------ LESETEXT ------

Dass gescheiterte Integration nicht die Regel und gelungene nicht die Ausnahme ist, wird dabei gerade im Bereich der Strafrechtspflege immer sichtbarer. Dort sind nämlich keineswegs nur Täter mit Migrationshintergrund ein leider gewohntes Bild, sondern mehr und mehr auch Polizeibeamte25, Staatsanwälte und Richter. Und diese arbeiten genauso wie ihre Kolleginnen und Kollegen ohne Migrationshintergrund daran, deutsches Recht zur Geltung zu bringen, und nehmen dabei namentlich als Polizeibeamte auch die gleichen Risiken in Kauf.
Dies stets im Blick, ist freilich der relativ hohe Migrantenanteil bei den genannten Deliktsfeldern bei der Problemanalyse ebenso wie bei der Suche nach Lösungen mit zu bedenken, und zwar ohne falsche Rücksichtnahmen und Denkverbote.

3. Sicherheitsrisiken und das Wesen des Rechtsstaats


Wie soll, wie muss der Rechtsstaat auf diese Bedrohungen reagieren?
Bevor man sich dieser Frage nähert, ist zunächst in Erinnerung zu rufen, dass es sich dabei nicht um irgendeine Frage handelt, sondern um eine, die gerade den liberalen Rechtsstaat in seinem Kern berührt. Der liberale Staat verspricht seinen Bürgern ja vor allem dies: Freiheit. Doch „ohne Sicherheit ist keine Freiheit“26, wie Wilhelm von Humboldt schon vor über zweihundert Jahren feststellte. Wenn Bürger jederzeit fürchten müssen, dass ihr Eigentum, ihr Leib oder gar ihr Leben schutzlos Angriffen Dritter ausgeliefert sind, bedeuten auf diese Rechtsgüter bezogene Freiheitsrechte nichts. Der Schutz individueller Rechte vor Angriffen Dritter ist daher Conditio sine qua non für jede Form von Freiheit und damit für das Funktionieren des liberalen Staates schlechthin.27

4. Die notwendigen Antworten des Rechtsstaats


Wie also ist Sicherheit und damit Freiheit angesichts der neuen Gefahren zu gewährleisten?

------ DATENZEILEN ------

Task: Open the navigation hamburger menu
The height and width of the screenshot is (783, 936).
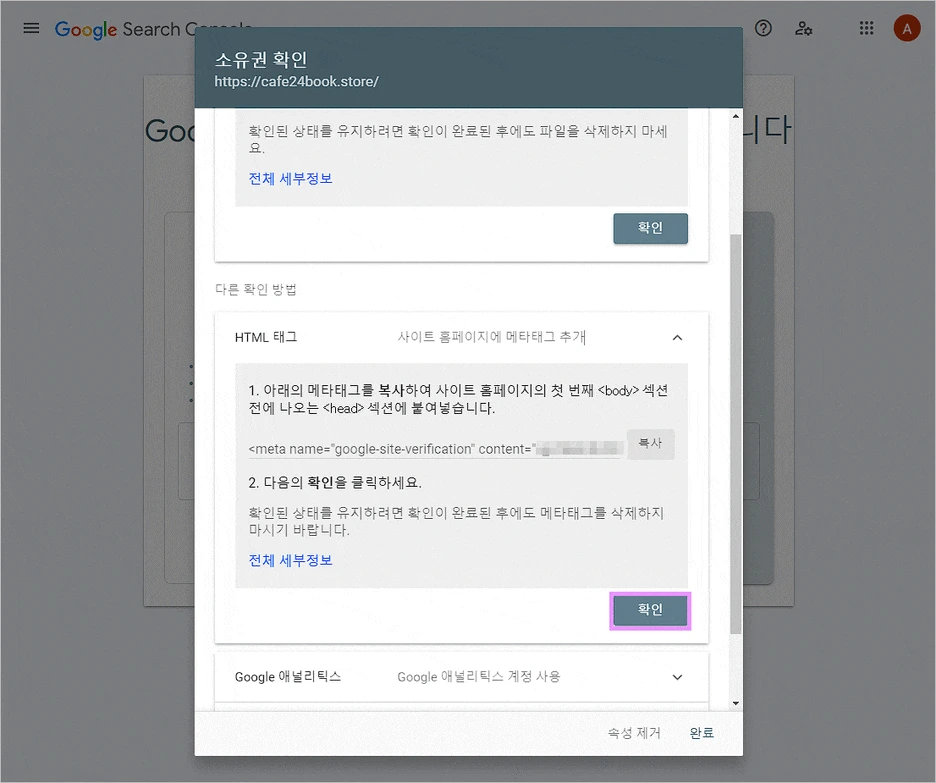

------

# AUFGABE:
Übersetze aus dem Lesetext über den Rechtsstaat den Satz „Der liberale Staat verspricht seinen Bürgern ja vor allem dies: Freiheit.“ ins Englische.

# LÖSUNG:
After all, what the liberal state promises its citizens above all is this: freedom.